LISTED ENTRIES: Begin

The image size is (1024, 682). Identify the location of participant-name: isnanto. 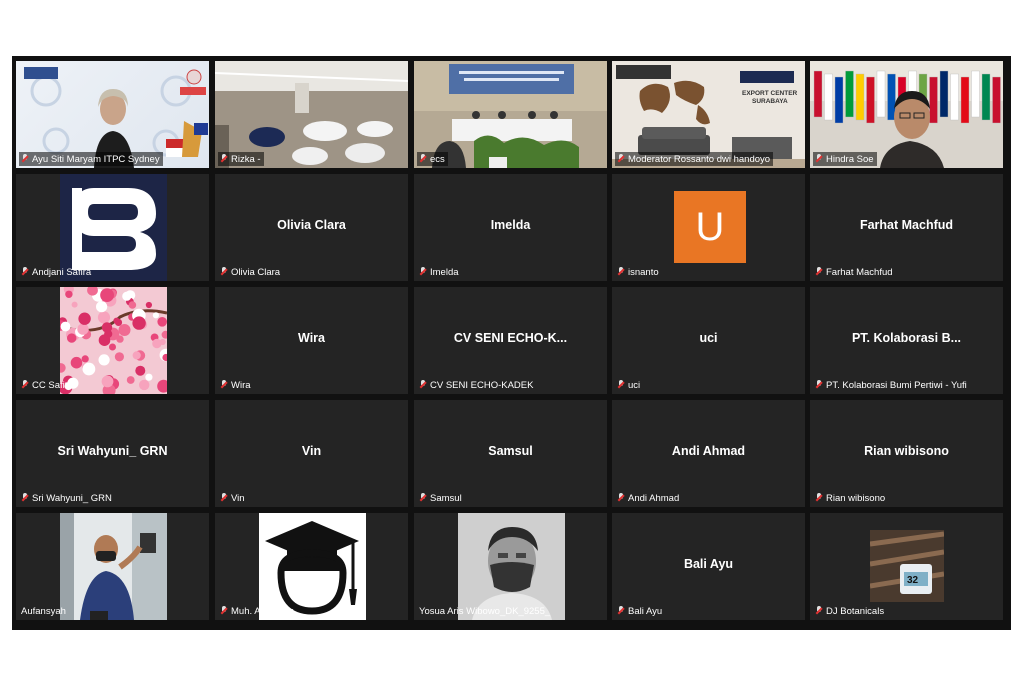
(644, 272).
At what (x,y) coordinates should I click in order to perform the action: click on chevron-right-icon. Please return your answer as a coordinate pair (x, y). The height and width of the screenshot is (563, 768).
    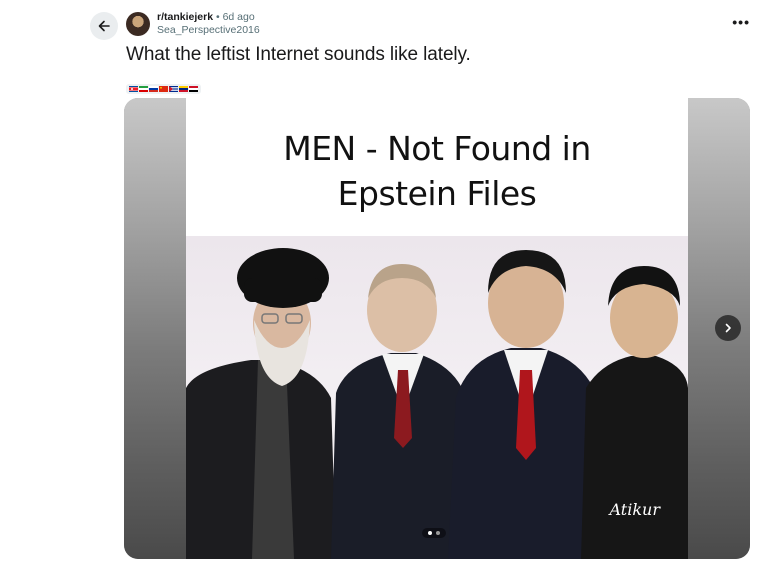
    Looking at the image, I should click on (728, 328).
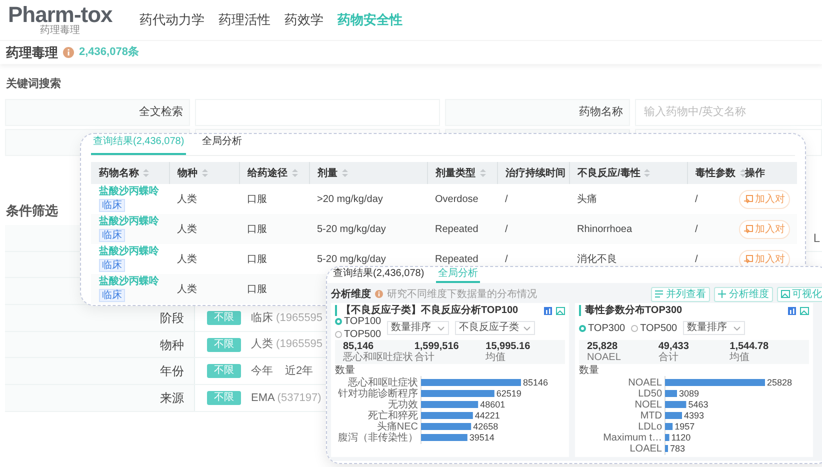 The height and width of the screenshot is (467, 822). Describe the element at coordinates (383, 383) in the screenshot. I see `category-label: 恶心和呕吐症状` at that location.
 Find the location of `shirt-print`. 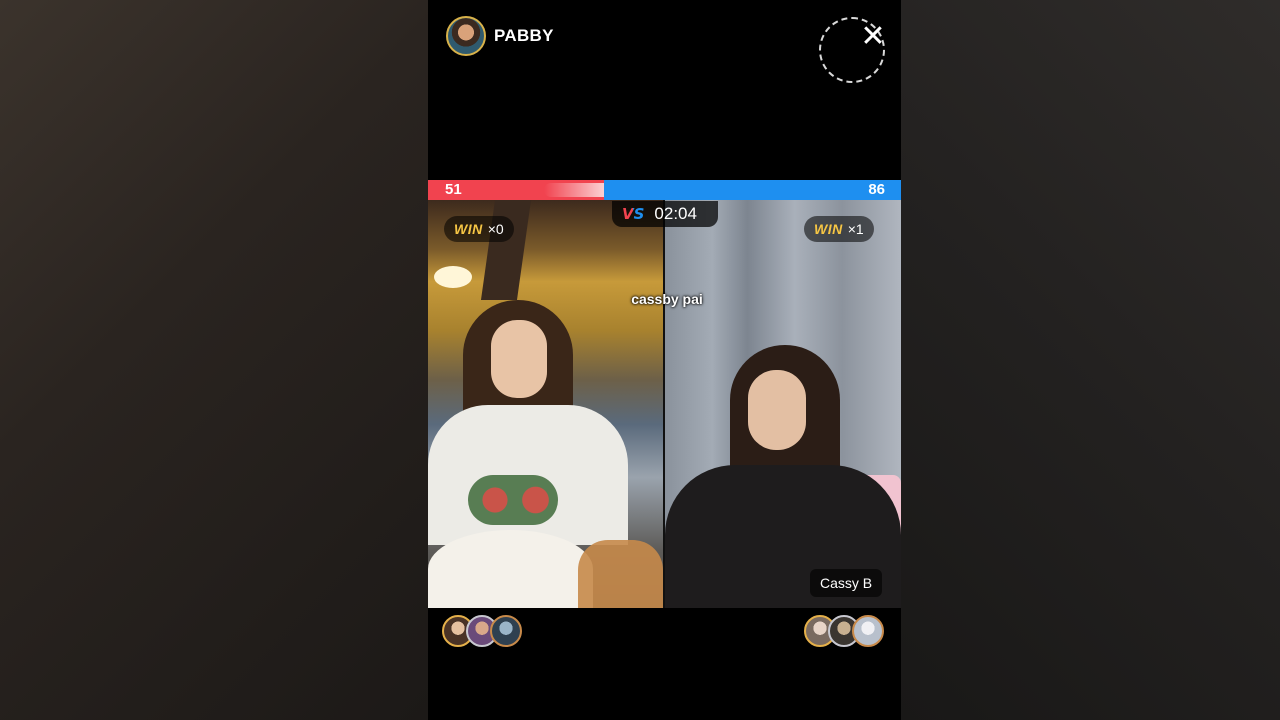

shirt-print is located at coordinates (513, 500).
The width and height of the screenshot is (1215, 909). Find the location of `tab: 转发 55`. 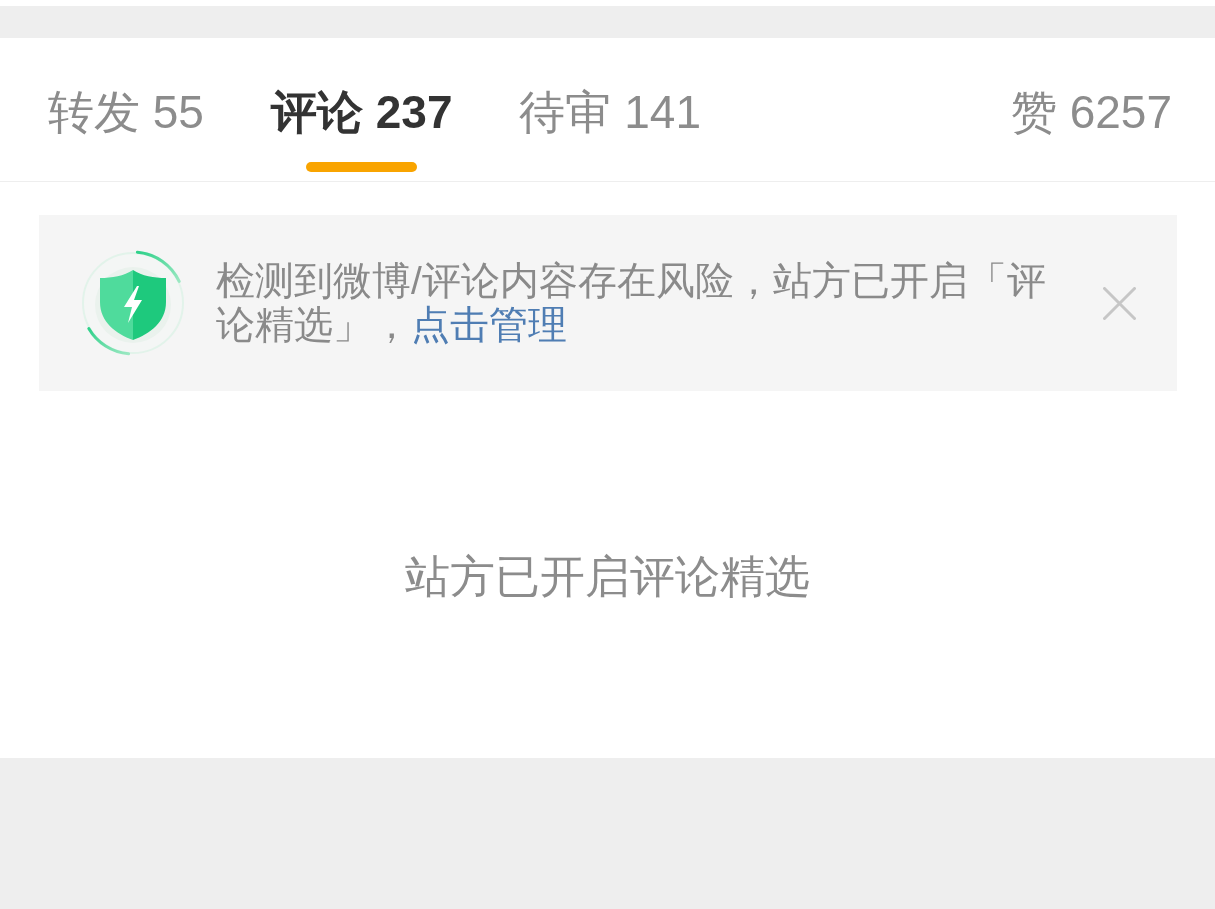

LISTED ENTRIES: End

Copy the listing above word for word, leaving out the pictures.

EXERCISE RESULT:
The image size is (1024, 682). Identify the location of participant-name: isnanto. 
(644, 272).
At what (x,y) coordinates should I click in order to perform the action: click on chevron-right-icon. Please return your answer as a coordinate pair (x, y). The height and width of the screenshot is (563, 768).
    Looking at the image, I should click on (728, 328).
 The height and width of the screenshot is (467, 822). Describe the element at coordinates (383, 383) in the screenshot. I see `category-label: 恶心和呕吐症状` at that location.
 Find the location of `shirt-print`. 

shirt-print is located at coordinates (513, 500).
The width and height of the screenshot is (1215, 909). Find the location of `tab: 转发 55`. 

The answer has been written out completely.